* **The task**: Please give the number of lines in the listing that include the word "dimensions", with no other words.

* **The data**:
------------------------------------------------
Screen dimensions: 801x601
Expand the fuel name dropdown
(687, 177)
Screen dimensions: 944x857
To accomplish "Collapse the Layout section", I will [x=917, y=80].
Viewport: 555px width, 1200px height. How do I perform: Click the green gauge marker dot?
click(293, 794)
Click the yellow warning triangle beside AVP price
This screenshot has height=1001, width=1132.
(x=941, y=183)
------------------------------------------------
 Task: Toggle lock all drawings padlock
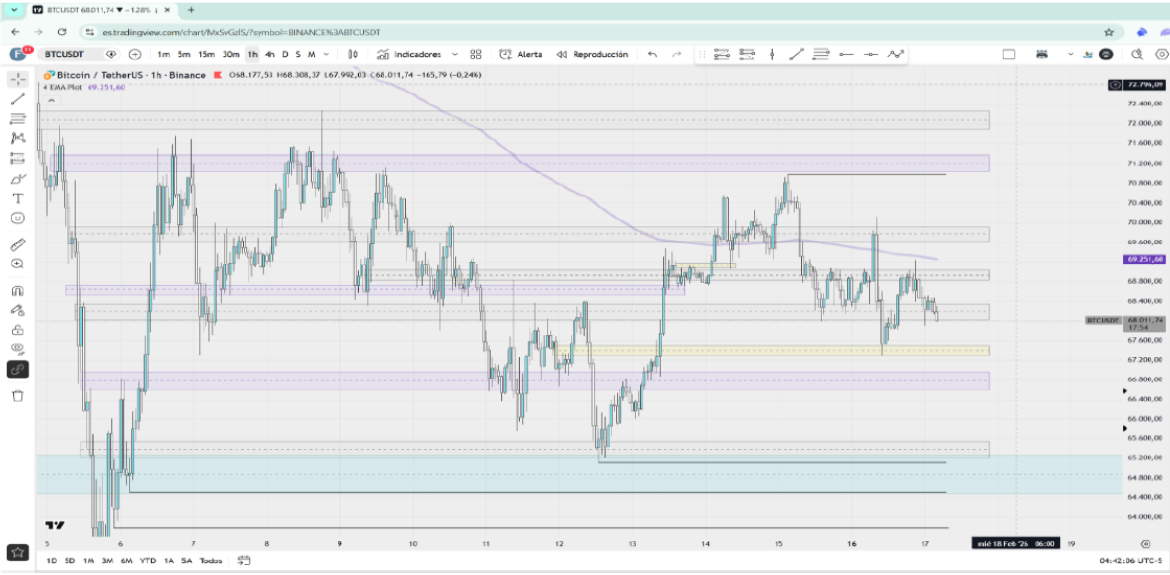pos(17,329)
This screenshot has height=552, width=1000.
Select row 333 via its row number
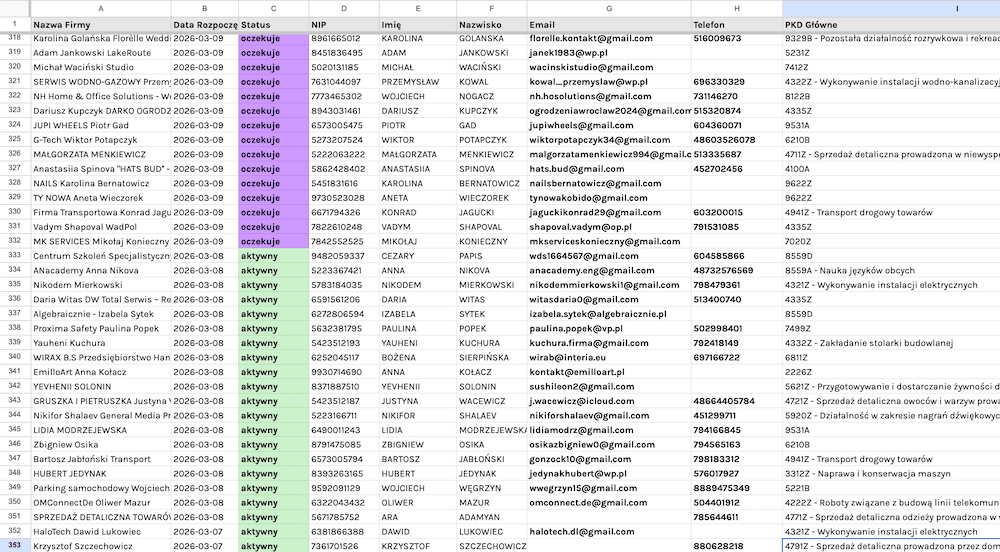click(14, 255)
------------------------------------------------
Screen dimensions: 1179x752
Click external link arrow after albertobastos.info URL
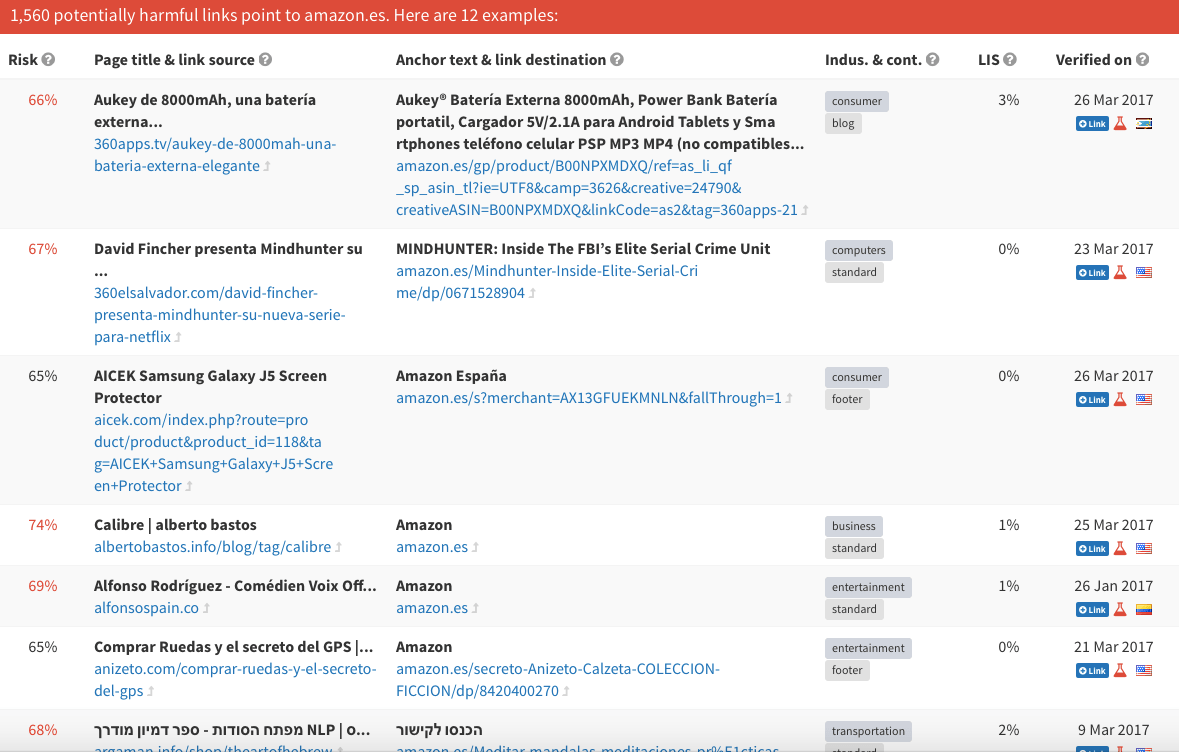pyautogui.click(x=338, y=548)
------------------------------------------------
* **Result of the task**: 3